Let’s first consider how we might assess something as fuzzy as a trivia quiz. Two dimensions come to mind:

accuracy — Is the correct answer actually correct and all incorrect answers actually incorrect? Does the quiz contain one and only one correct answer?
quality — Does the quiz make sense? Are questions related to the requested topic? Are questions non-obvious (e.g. by not giving away the correct answer in the question)? Do questions or answers repeat? Does the quiz match the desired difficulty level?

In this article we will focus on accuracy because that seems like the first order of importance — if a quiz is inacccurate then quality seems of little value.

How would we solve this problem before LLMs?

Let’s imagine, in the pre-LLM world, we had access to an unlimited but unreliable collection of trivia quizzes and we wanted to estimate our confidence in the accuracy of those quizzes. We would be reduced to having humans check them, which is tedious and costly.
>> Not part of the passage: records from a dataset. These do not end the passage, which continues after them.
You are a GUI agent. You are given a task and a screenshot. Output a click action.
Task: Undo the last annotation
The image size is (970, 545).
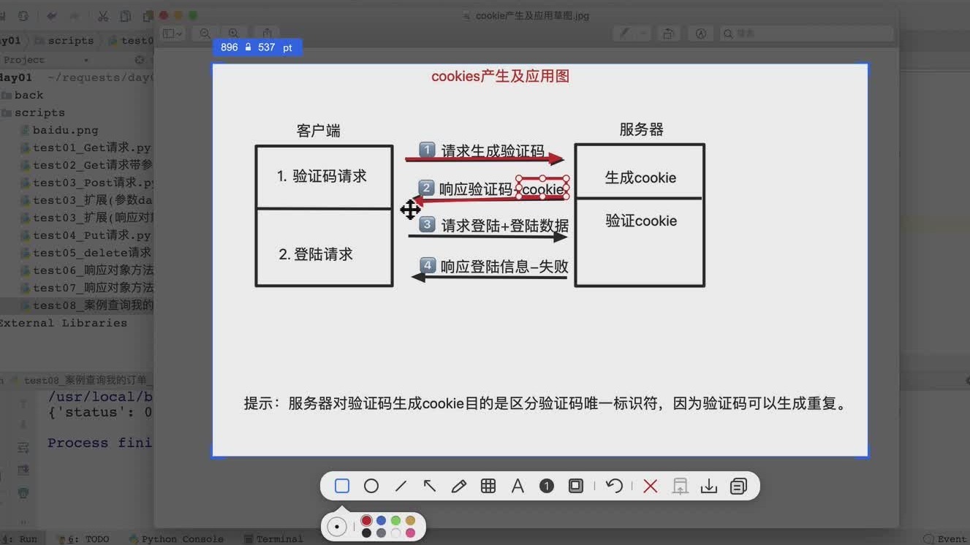tap(614, 485)
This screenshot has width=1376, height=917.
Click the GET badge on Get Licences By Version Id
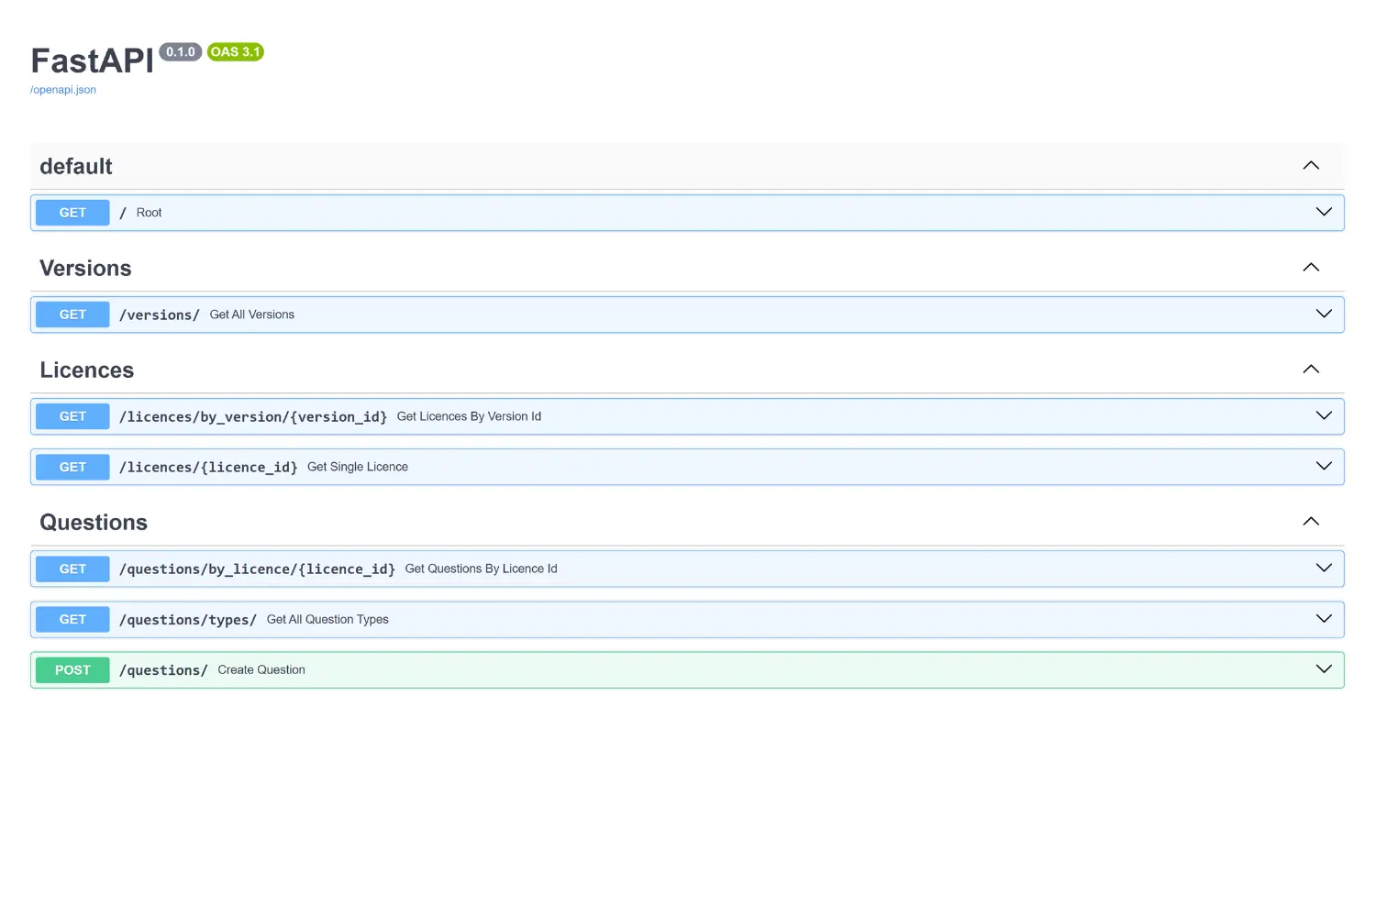point(72,415)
But maybe, in the post-LLM world, there’s a way to automate this process…

Can we solve this problem in the post-LLM world?
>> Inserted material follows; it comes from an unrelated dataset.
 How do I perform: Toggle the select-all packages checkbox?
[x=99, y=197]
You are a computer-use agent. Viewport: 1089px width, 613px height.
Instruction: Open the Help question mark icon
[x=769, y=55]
We start with an unorthodox proposition:

Let’s use a large language model to assess the accuracy of its own output.

At face value, this sounds ridiculous because it seems akin to allowing students to grade their own homework. We know that LLMs are prone to hallucinations, so wouldn’t their assessments be as unreliable as their primary outputs? Surprisingly, if done carefully, this counter-intuitive approach works quite well and gives us a statistically sound measure of quiz accuracy. If you’re still skeptical, that’s ok, I was too. Suspend your disbelief for a moment, and allow me to explain how this works.

Start with a baseline

The first step is to test whether an LLM is any good at assessing a set of quizzes with known accuracy. If we had a corpus of quiz questions with known accuracy, we could use this dataset to test the assessor, i.e. to judge how well an LLM performs at grading quizzes. Well, such a gold mine of data exists in the form of the Open Trivia Database. This is an open source repository of human-curated trivia questions, with nearly 100% accuracy.
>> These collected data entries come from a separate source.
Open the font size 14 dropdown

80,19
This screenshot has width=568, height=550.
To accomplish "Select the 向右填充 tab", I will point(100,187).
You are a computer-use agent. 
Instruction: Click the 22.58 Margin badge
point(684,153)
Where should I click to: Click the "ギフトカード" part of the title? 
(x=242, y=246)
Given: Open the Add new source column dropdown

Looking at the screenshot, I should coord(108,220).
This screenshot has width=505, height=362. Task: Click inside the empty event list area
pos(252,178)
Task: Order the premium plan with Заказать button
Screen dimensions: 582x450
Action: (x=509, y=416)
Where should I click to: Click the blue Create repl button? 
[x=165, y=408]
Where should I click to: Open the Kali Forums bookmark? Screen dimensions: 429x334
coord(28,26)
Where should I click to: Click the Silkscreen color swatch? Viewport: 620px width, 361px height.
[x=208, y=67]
With a bit of Python programming, we can download a copy of the opentdb dataset, and transform it into a JSON document. The result looks something like this:

[
  {
    "question": "Where was Kanye West born?",
    "correct": "Atlanta, Georgia",
    "responses": [
      "Chicago, Illinois",
      "Los Angeles, California",
      "Atlanta, Georgia",
      "Detroit, Michigan"
    ]
  },
  {
    "question": "What was the name of Marilyn Monroe's first husband?",
    "correct": "James Dougherty",
    "responses": [
      "Kirk Douglas",
      "Joe Dimaggio",
      "James Dougherty",
      "Arthur Miller"
    ]
  },
  {
    "question": "In which of these TV shows did the chef Gordon Ramsay not appear?",
    "correct": "Auction Hunters",
    "responses": [
      "Hell's Kitchen",
      "Auction Hunters",
      "Hotel Hell",
      "Ramsay's Kitchen Nightmares"
    ]
  }
]

Transform each question into four assertions

We could feed these questions and associated answers directly into an LLM. But a better strategy is to separate them into four separate assertions, which we can then shuffle to avoid contextual bias. That gives us a more objective way to test the veracity of each question/response pair.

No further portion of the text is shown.